== What you have to do ==
Every record that follows should be output exactly as it is given.

== Information given ==
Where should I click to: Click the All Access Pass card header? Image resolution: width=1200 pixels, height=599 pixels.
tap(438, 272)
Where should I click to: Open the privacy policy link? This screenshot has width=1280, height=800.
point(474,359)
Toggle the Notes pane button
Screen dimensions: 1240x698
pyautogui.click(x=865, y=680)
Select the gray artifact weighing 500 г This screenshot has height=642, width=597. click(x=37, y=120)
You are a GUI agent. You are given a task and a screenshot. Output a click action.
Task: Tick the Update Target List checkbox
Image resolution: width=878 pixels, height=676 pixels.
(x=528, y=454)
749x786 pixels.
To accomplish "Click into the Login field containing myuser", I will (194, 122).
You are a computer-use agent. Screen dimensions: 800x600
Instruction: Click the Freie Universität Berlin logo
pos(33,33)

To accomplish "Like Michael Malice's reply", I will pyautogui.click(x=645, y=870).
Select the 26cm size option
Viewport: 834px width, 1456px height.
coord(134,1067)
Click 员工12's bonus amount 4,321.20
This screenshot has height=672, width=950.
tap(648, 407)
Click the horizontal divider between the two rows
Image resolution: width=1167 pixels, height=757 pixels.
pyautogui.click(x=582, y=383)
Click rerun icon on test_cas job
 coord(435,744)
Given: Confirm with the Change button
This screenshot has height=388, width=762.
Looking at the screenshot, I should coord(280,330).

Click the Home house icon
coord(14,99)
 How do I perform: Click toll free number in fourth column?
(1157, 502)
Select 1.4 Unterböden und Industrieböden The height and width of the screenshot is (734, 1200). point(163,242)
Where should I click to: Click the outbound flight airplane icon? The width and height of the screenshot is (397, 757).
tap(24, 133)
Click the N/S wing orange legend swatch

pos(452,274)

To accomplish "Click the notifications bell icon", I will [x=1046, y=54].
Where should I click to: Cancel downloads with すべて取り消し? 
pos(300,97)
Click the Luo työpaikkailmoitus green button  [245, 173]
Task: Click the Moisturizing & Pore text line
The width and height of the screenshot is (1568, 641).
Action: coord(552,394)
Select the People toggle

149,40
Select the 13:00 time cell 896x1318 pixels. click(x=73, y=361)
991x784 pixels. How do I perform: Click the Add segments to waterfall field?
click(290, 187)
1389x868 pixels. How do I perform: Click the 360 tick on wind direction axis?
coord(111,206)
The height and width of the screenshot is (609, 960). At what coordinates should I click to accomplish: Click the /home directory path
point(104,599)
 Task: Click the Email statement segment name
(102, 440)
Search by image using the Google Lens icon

== Answer to this problem ==
Where should I click to: Click the All Access Pass card header? Image resolution: width=1200 pixels, height=599 pixels.
tap(438, 272)
Where should I click to: Open the privacy policy link? This screenshot has width=1280, height=800.
point(474,359)
Toggle the Notes pane button
Screen dimensions: 1240x698
pyautogui.click(x=865, y=680)
Select the gray artifact weighing 500 г This screenshot has height=642, width=597. click(x=37, y=120)
You are a GUI agent. You are given a task and a screenshot. Output a click action.
Task: Tick the Update Target List checkbox
Image resolution: width=878 pixels, height=676 pixels.
(x=528, y=454)
749x786 pixels.
To accomplish "Click into the Login field containing myuser", I will (194, 122).
You are a computer-use agent. Screen dimensions: 800x600
Instruction: Click the Freie Universität Berlin logo
pos(33,33)

To accomplish "Like Michael Malice's reply", I will pyautogui.click(x=645, y=870).
Select the 26cm size option
Viewport: 834px width, 1456px height.
coord(134,1067)
Click 员工12's bonus amount 4,321.20
This screenshot has height=672, width=950.
tap(648, 407)
Click the horizontal divider between the two rows
Image resolution: width=1167 pixels, height=757 pixels.
pyautogui.click(x=582, y=383)
Click rerun icon on test_cas job
 coord(435,744)
Given: Confirm with the Change button
This screenshot has height=388, width=762.
Looking at the screenshot, I should coord(280,330).

Click the Home house icon
coord(14,99)
 How do I perform: Click toll free number in fourth column?
(1157, 502)
Select 1.4 Unterböden und Industrieböden The height and width of the screenshot is (734, 1200). point(163,242)
Where should I click to: Click the outbound flight airplane icon? The width and height of the screenshot is (397, 757).
tap(24, 133)
Click the N/S wing orange legend swatch

pos(452,274)

To accomplish "Click the notifications bell icon", I will [x=1046, y=54].
Where should I click to: Cancel downloads with すべて取り消し? 
pos(300,97)
Click the Luo työpaikkailmoitus green button  [245, 173]
Task: Click the Moisturizing & Pore text line
The width and height of the screenshot is (1568, 641).
Action: coord(552,394)
Select the People toggle

149,40
Select the 13:00 time cell 896x1318 pixels. click(x=73, y=361)
991x784 pixels. How do I perform: Click the Add segments to waterfall field?
click(290, 187)
1389x868 pixels. How do I perform: Click the 360 tick on wind direction axis?
coord(111,206)
The height and width of the screenshot is (609, 960). At what coordinates should I click to accomplish: Click the /home directory path
point(104,599)
 Task: Click the Email statement segment name
(102, 440)
Search by image using the Google Lens icon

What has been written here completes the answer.